# Rocky Hammer Race '95



## rockymountain13 (31. Oktober 2013)

Hallo Zusammen, ich bräuchte einmal Hilfe bzgl. Markt- bzw. Werteinschätzung zu folgendem RockyMountain: Hammer Race, Jahrgang 95/ 96, Stahlrahmen, Shimano XT/LX - Ausstattung, RockShox Indy XC Federgabel.... Siehe Bilder!

Ich überlege dieses zu verkaufen, habe aber ehrlich gesagt nicht so viel Ahnung da ich fast 15 Jahre nicht im Thema war und Rad gefahren bin... Erst kürzlich wieder begonnen.

Vielen Dank vorab für ein paar Hinweise und Informationen.


----------



## onkel_doc (2. November 2013)

für sowas bekommt leider heute nicht mehr viel...

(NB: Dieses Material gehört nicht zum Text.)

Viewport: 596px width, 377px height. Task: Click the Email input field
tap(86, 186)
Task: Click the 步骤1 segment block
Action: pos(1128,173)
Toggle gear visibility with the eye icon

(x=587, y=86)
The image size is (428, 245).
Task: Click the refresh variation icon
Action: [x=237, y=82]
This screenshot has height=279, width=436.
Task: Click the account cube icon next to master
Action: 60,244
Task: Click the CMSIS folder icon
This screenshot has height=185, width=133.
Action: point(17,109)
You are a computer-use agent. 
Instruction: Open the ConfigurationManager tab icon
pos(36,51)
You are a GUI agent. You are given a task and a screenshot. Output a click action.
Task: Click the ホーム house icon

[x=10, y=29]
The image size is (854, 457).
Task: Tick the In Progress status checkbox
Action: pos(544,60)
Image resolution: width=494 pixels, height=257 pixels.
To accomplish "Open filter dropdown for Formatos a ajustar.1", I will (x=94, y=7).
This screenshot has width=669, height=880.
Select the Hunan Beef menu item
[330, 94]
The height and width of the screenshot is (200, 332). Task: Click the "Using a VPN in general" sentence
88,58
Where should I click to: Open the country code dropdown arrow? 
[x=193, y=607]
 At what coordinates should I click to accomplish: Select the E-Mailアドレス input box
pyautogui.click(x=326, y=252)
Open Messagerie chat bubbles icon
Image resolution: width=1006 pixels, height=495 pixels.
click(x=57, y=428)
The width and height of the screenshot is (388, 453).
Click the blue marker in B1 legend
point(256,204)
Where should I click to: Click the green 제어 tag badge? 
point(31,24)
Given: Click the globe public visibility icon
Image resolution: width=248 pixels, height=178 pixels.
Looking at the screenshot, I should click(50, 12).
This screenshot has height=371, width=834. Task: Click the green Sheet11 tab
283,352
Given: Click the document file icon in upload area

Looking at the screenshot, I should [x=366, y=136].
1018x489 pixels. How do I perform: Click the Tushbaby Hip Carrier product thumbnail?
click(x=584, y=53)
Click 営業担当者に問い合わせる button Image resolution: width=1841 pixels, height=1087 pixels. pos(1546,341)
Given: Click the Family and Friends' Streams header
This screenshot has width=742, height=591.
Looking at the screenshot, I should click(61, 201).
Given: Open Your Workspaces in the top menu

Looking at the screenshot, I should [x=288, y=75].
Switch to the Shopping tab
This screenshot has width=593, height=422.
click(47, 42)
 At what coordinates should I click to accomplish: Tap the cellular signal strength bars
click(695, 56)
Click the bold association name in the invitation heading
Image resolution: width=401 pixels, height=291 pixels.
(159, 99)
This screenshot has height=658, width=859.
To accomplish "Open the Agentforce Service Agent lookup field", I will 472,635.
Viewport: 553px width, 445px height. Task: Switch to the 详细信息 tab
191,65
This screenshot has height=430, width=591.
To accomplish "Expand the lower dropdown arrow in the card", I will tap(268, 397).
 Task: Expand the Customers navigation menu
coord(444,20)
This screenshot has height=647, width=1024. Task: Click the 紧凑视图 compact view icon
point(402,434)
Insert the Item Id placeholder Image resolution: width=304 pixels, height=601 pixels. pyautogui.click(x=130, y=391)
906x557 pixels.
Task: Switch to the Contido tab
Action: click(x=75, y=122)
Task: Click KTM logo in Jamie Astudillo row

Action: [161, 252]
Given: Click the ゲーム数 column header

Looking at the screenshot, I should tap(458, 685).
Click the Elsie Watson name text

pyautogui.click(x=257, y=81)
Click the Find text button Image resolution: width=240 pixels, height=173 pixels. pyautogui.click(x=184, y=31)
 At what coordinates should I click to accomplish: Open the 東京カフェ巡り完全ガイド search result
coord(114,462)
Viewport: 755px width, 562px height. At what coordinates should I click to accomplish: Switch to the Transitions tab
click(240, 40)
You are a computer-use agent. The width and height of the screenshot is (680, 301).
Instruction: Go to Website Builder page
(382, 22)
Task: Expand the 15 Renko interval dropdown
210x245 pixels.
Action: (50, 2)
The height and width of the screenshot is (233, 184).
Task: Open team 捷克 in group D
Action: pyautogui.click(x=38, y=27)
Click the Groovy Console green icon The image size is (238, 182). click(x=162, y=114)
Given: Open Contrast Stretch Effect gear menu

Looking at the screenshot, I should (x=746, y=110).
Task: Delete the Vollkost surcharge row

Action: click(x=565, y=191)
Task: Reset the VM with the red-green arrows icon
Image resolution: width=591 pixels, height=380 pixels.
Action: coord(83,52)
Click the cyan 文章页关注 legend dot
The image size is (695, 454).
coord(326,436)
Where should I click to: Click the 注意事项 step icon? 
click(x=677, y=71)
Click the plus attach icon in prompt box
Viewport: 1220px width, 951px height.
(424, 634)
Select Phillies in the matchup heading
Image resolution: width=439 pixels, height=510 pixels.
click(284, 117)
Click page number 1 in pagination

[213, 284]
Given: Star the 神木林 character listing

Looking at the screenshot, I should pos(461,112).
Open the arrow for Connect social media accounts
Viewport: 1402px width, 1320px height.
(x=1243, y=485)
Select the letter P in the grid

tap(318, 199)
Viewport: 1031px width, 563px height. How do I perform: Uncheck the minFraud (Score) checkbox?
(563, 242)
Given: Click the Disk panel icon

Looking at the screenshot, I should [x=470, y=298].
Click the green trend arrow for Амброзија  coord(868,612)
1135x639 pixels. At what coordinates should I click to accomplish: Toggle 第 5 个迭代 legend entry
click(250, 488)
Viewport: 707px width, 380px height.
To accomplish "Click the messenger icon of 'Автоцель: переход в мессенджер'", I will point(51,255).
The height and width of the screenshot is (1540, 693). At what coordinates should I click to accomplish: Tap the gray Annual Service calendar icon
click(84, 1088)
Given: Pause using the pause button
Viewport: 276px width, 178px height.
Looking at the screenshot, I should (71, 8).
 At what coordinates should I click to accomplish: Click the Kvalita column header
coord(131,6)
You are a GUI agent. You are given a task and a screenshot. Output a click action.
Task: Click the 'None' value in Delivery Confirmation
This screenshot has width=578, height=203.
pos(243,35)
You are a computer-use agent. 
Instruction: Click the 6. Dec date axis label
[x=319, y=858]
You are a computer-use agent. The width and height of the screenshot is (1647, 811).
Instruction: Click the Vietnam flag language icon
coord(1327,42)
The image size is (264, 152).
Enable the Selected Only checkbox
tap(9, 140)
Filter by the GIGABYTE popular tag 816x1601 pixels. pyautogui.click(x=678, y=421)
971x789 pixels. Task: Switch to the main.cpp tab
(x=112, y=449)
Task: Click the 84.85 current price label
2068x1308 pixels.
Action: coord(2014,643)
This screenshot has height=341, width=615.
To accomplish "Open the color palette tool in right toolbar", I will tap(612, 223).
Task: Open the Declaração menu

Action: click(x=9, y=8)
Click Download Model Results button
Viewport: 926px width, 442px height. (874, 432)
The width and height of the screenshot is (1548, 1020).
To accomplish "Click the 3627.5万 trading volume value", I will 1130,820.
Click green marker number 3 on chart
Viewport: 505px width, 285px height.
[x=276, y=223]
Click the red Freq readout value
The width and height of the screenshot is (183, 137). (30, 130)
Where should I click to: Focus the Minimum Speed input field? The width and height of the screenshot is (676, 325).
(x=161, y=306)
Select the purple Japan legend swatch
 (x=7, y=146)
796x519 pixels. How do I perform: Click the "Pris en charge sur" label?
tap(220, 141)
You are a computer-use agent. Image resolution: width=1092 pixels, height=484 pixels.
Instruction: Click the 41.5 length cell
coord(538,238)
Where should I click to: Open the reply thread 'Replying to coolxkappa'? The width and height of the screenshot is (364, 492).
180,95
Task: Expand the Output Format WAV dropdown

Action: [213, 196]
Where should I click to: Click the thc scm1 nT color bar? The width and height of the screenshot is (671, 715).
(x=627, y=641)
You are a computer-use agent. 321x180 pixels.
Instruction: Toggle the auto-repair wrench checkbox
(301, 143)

ich denke so 200-300.- euro...

der zerfall von preisen bei bikes ist leider so wie bei Autos...


----------



## MTB-News.de




----------



## rockymountain13 (3. November 2013)

ok, vielen dank fuer die erste einschaetzung und das schnelle feedback. ich war nur sehr verunsichert ob sich unter den komponenten nicht doch ein ein kleines schaetzchen verbirgt. gruesse und danke, m


----------